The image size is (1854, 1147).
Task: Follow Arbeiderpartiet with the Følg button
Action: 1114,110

########

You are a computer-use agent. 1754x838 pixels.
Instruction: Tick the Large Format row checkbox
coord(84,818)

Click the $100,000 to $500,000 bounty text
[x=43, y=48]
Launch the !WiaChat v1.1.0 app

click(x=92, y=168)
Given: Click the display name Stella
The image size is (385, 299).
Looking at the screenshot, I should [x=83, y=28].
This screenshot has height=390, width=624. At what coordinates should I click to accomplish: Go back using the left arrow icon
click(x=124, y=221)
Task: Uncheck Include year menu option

########

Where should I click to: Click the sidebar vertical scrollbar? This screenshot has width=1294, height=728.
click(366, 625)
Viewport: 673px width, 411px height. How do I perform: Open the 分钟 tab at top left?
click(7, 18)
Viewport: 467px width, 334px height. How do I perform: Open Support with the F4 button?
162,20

########

» WORK TASK: Would you retype the lines above from the one with "The image size is (385, 299)." down to the one with "Task: Uncheck Include year menu option", word for word, both ends included and no other lines?

» EXERCISE ANSWER:
The image size is (385, 299).
Looking at the screenshot, I should [x=83, y=28].
This screenshot has height=390, width=624. At what coordinates should I click to accomplish: Go back using the left arrow icon
click(x=124, y=221)
Task: Uncheck Include year menu option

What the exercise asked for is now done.